-- Opening Marker --

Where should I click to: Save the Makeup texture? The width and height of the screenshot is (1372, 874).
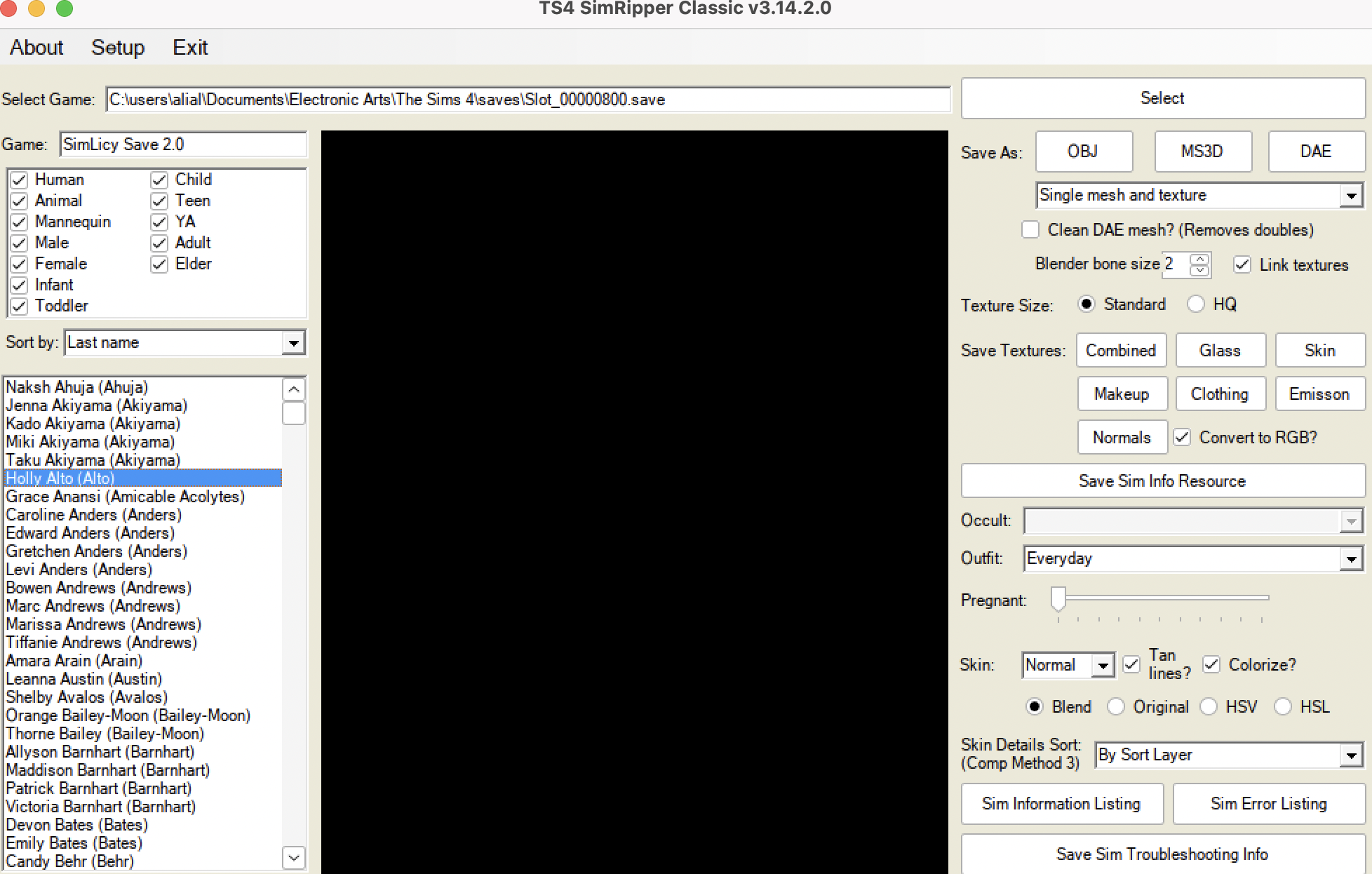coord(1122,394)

-- Closing Marker --
-- Opening Marker --

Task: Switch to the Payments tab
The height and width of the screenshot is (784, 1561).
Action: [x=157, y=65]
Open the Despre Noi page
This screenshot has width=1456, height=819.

-- Closing Marker --

# Work item
Both end lines included, restate word for word the lines above from the line with "Task: Switch to the Payments tab" to the line with "This screenshot has width=1456, height=819.", and nothing else.

# Answer
Task: Switch to the Payments tab
The height and width of the screenshot is (784, 1561).
Action: [x=157, y=65]
Open the Despre Noi page
This screenshot has width=1456, height=819.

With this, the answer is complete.